Saved data entries:
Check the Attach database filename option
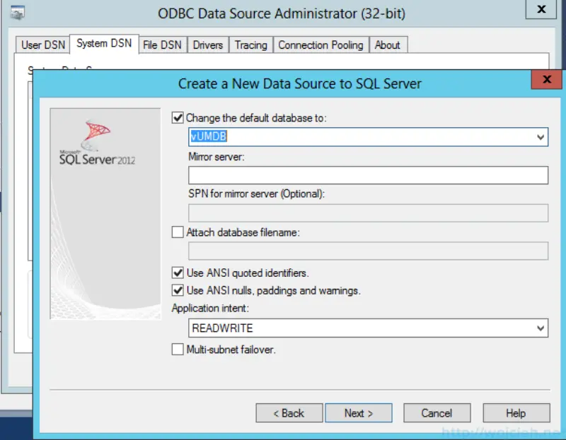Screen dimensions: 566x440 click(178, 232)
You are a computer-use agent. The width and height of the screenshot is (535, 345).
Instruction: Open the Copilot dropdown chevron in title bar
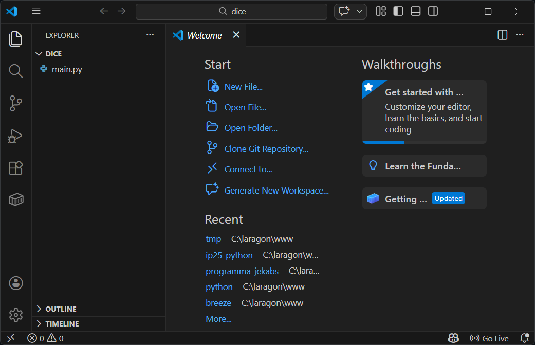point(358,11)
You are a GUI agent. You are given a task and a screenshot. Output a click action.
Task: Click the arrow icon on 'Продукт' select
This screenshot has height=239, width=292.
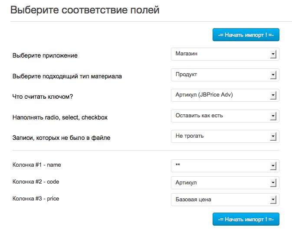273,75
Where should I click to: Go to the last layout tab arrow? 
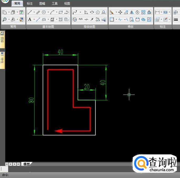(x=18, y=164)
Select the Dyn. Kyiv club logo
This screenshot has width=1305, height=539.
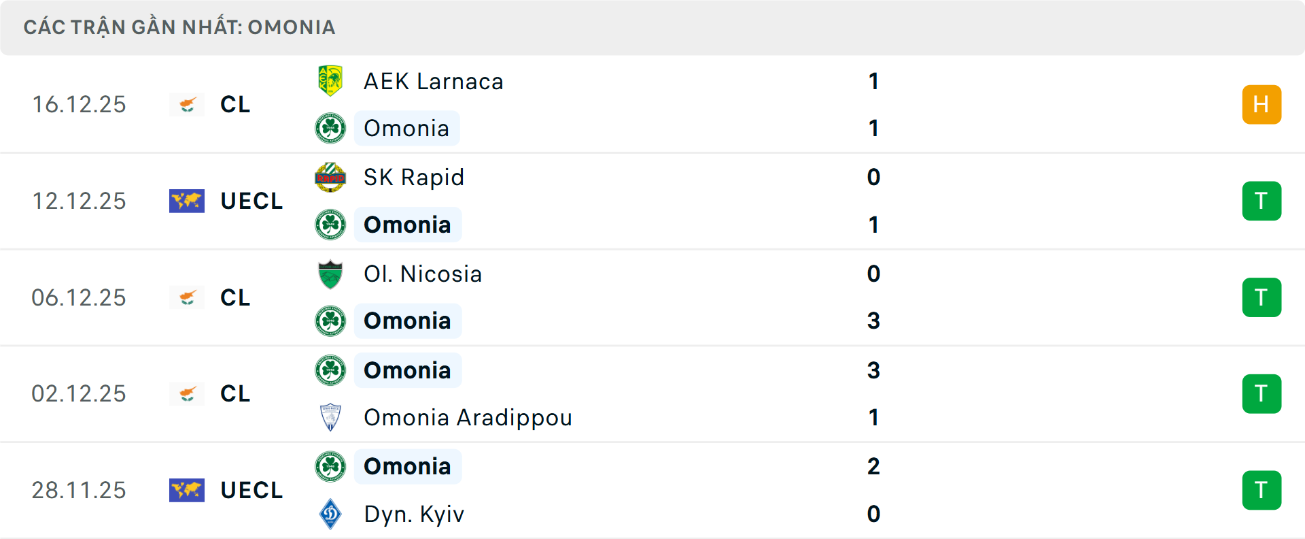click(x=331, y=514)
--
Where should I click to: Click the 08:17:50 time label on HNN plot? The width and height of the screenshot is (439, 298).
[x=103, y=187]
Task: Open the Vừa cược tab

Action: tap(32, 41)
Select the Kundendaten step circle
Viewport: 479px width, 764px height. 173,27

**EXERCISE INSTRUCTIONS:**
Each line above where the word "agent" occurs should be returned in full.

**THE COMPLETED TASK:**
You are a computer-use agent. The width and height of the screenshot is (535, 345).
You are a GUI agent. You are given a task and a screenshot. Output a click action.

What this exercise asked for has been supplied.